__What you need to do__.
Put these lines into a Markdown table with the columns Row and Line, numbering each row and skipping blank lines. Leave the pictures out.
____________
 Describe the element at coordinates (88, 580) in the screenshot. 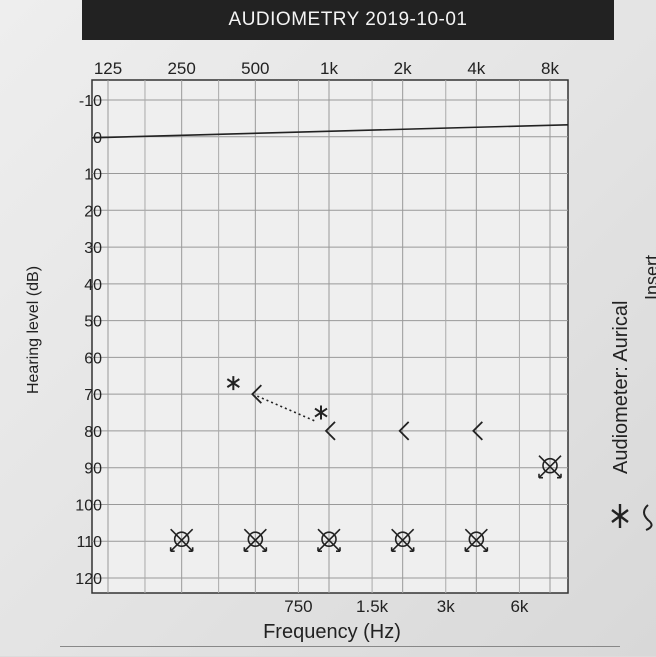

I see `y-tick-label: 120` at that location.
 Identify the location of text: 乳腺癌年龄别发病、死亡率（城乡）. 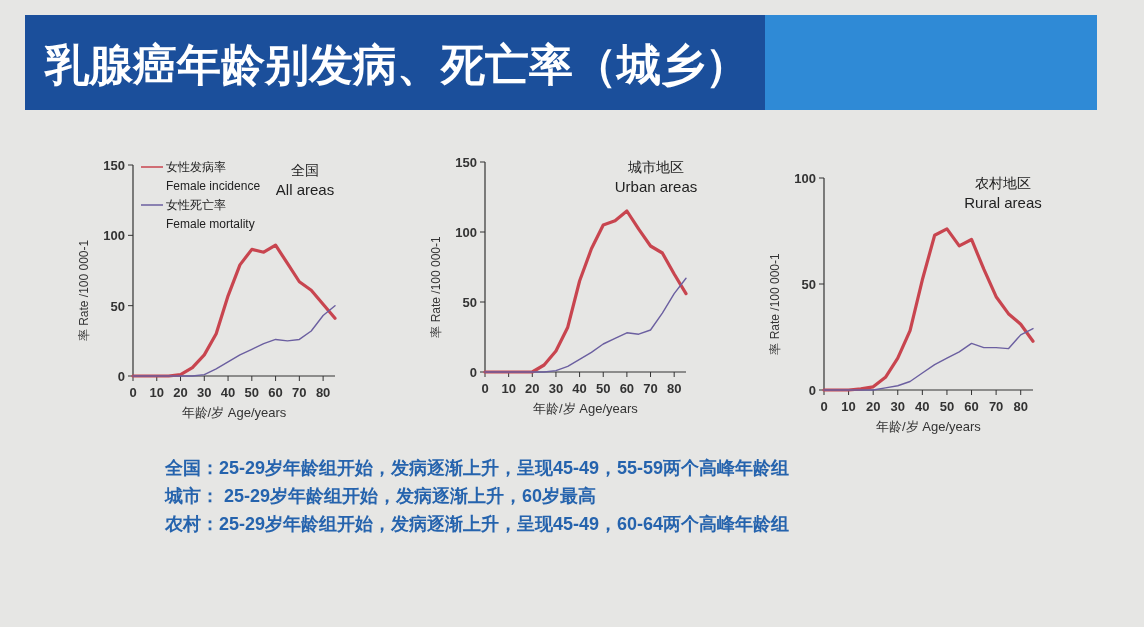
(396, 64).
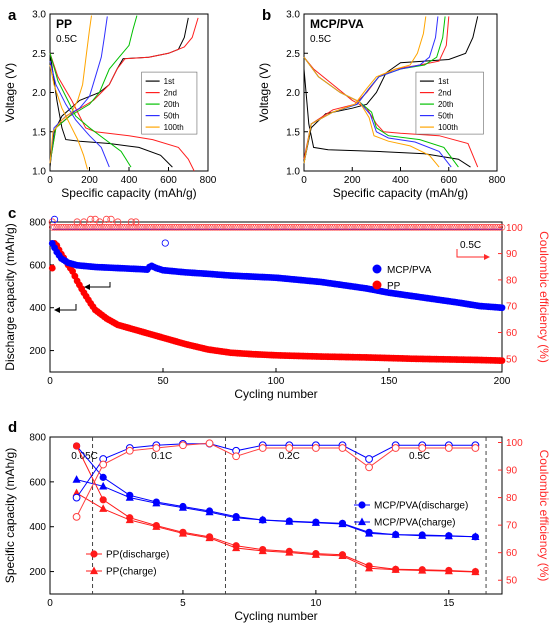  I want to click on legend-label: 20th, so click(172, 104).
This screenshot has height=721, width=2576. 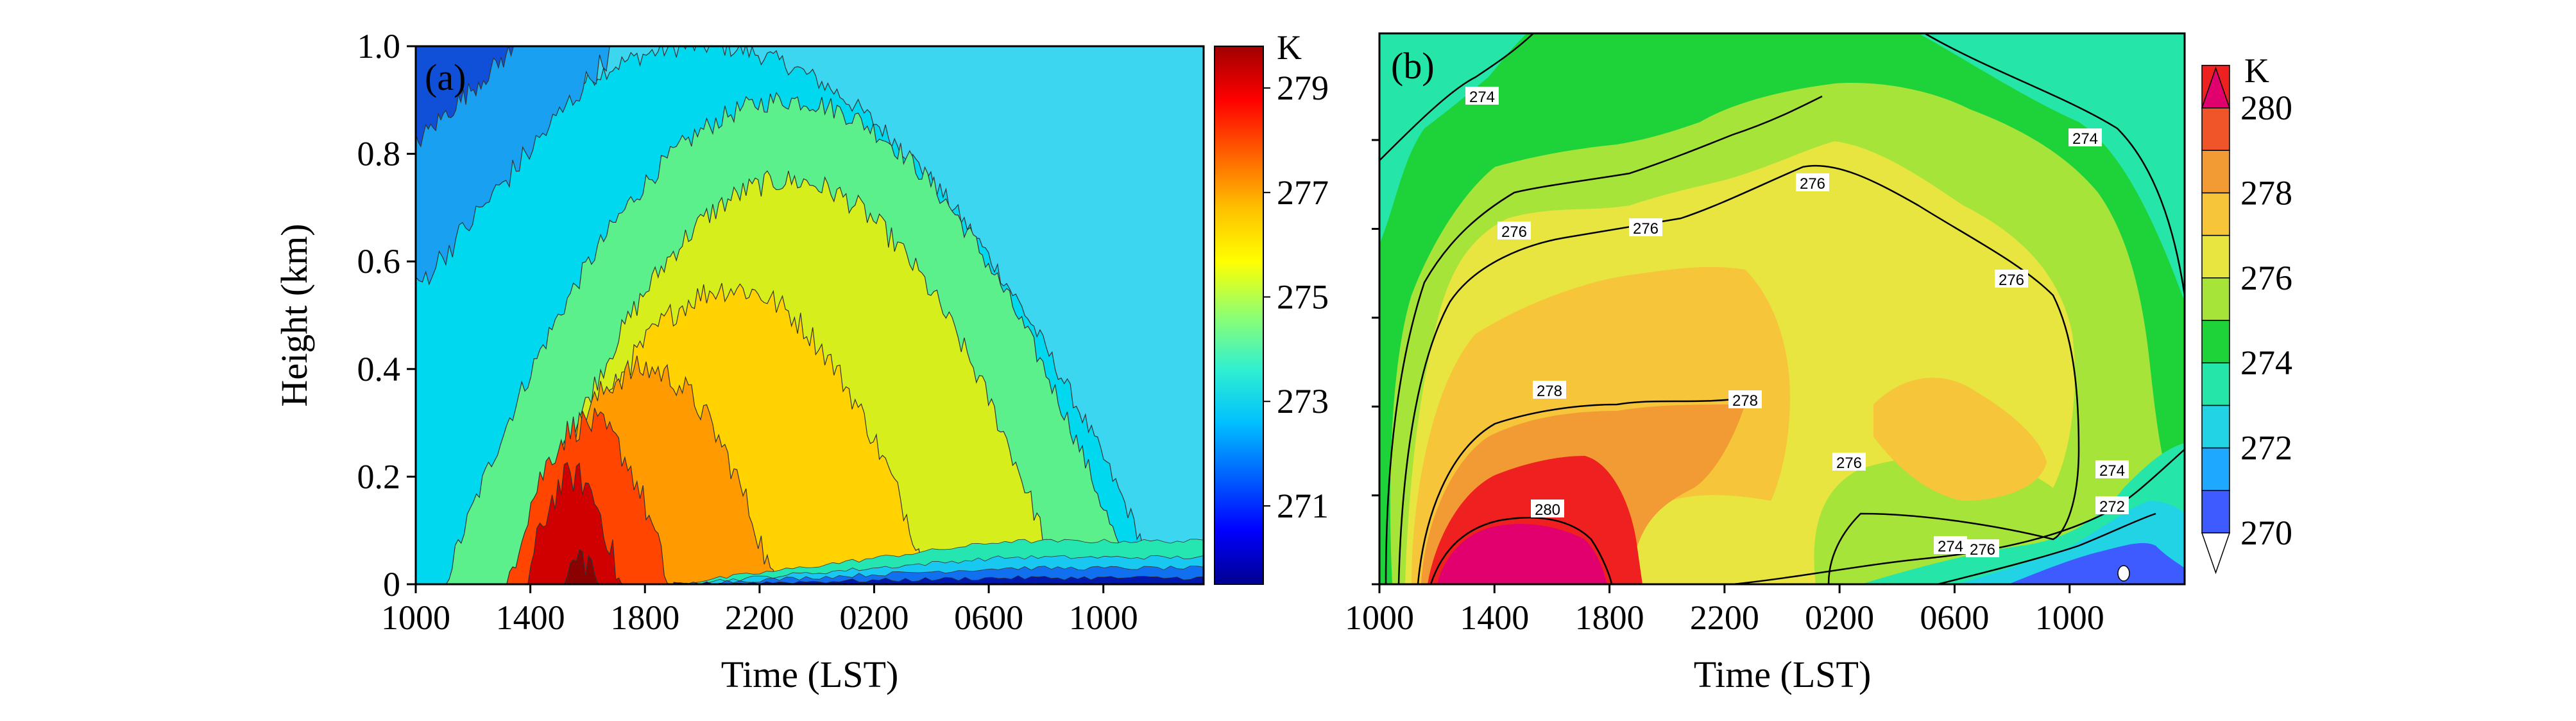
____________
__Task response__.
| Row | Line |
|---|---|
| 1 |  Describe the element at coordinates (88, 580) in the screenshot.  |
| 2 | I see `y-tick-label: 120` at that location. |
| 3 |  Identify the location of text: 乳腺癌年龄别发病、死亡率（城乡）.  |
| 4 | (396, 64). |
| 5 |   I want to click on legend-label: 20th, so click(172, 104). |
| 6 | This screenshot has height=721, width=2576.  |